У Пимена, племяша двоеданского, собаки не жили: годок поживет какая – а там, глядишь, и сбежала, а то и подохла. И шел слушок: оттого у Пимена собаки не живут, что уж больно он человек уедливый. Как ночь – так Пимен к конуре к собачьей:
– Ты у меня, мерзавка, гляди, спать не смей. Даром, что ли, я тебя кормлю? Хлеба одного лопаешь в неделю на семь копеек…
И пойдет, пойдет вычитывать: где же тут вытерпеть – собака не вытерпит.
Мудрено ли, что, идучи одной весенней ночью мимо двоеданской избы, услышал Федор Волков чей-то жалобливый хлип. Ближе подошел: окно открыто, то самое, и в окне – слезами облитая, горькая Яуста, старшая Пиме-нова.
– Ты чего, Яуста, эка, а?
– Отец со свету сжил, заел, ни днем продыхнуть, ни ночью…
Да полно, Яуста ли это? У Яусты волосы – как рожь, а у этой – как вода морская, русальи, зеленые. Яуста – румяная, ражая, а эта – бледная с голубью, горькая. Или месяц весенний заневодил зелено-серебряной сетью ту, дневную?

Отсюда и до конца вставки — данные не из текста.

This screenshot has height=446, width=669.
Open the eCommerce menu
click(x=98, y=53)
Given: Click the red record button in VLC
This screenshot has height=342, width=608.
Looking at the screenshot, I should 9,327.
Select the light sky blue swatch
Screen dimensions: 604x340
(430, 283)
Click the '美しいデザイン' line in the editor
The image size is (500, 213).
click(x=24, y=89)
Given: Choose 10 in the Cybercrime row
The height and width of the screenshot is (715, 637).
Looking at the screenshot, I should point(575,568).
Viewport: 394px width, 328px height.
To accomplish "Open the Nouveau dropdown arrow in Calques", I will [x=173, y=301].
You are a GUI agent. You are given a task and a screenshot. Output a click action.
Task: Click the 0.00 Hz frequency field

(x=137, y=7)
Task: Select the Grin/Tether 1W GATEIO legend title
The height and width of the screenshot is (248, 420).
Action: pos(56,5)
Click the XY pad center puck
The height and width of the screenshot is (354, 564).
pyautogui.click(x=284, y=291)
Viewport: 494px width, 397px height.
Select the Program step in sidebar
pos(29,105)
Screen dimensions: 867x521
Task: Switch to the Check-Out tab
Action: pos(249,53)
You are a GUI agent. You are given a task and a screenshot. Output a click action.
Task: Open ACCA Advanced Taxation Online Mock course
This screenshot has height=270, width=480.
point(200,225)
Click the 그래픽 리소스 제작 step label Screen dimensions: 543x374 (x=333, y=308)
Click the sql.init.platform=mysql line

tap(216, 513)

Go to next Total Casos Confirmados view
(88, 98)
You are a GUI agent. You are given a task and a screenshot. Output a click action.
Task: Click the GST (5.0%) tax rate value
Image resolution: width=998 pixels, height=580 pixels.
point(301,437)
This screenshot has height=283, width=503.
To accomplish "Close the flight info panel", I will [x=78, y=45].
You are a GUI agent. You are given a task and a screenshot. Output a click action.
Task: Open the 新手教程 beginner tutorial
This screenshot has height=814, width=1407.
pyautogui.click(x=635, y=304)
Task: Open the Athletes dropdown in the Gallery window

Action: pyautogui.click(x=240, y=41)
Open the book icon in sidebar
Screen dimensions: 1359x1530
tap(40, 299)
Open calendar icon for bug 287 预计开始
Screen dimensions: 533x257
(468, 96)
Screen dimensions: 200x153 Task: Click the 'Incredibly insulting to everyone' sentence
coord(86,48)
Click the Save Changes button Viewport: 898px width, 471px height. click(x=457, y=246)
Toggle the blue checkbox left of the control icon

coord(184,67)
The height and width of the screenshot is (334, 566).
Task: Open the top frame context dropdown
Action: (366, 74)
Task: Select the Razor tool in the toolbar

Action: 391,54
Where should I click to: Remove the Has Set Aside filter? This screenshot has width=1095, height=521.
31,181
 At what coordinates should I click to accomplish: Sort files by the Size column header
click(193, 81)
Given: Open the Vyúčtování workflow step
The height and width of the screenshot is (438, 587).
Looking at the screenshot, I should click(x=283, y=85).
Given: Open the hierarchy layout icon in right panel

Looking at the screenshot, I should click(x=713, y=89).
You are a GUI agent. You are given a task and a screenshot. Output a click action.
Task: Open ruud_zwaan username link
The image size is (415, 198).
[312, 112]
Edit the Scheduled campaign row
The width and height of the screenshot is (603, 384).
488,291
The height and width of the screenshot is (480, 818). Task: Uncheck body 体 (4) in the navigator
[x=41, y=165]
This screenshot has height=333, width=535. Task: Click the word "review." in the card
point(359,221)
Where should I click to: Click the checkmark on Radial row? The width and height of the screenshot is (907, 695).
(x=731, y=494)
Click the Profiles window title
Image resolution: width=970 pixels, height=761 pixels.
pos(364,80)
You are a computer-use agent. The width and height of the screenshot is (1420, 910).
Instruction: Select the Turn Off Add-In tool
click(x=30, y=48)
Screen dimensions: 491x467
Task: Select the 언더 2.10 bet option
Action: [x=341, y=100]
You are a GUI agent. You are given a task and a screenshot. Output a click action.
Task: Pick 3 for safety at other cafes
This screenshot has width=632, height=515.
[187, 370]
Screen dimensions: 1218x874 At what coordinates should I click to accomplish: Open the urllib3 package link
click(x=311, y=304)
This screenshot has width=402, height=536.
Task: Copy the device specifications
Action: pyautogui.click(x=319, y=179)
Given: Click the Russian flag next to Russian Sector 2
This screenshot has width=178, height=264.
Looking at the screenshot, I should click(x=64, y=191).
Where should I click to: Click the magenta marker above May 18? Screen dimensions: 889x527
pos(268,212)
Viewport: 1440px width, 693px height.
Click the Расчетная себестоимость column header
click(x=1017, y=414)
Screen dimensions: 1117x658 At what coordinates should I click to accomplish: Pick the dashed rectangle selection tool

Как тогда – во сне или наяву – опять стоял Федор Волков у окна двоеданской избы, утешал горькую девушку. Нет того слаще, как девичьи слезы унять, увидеть улыбку, осветленную слезами, как лист – дождем. Нет девичьих рук нежнее, только что утиравших слезы – еще мокрых от слез.
– Яуста, как же это я никогда не видал-то тебя?
– Ну, теперь – гляди. Всю… Хочешь – тут вот – хочешь? – гляди!
Пимен, племяш двоеданский, – ростику маленького, тощий: такие всегда бывают зудливые, неотвязные. Каждый вечер Пимен пилил Яусту, свою старшую. Может, только за то и пилил, что в девках она засиделась и младших двух задерживала. Каждую ночь Федор Волков утешал горькую, с зелеными волосами русальими, Яусту. Каждую ночь весенний месяц становился все тоньше: уходила весна – девушка застенчивая, аукало за лесом лето – с ночами голыми, белыми, с бесстыдным ночным солнцем.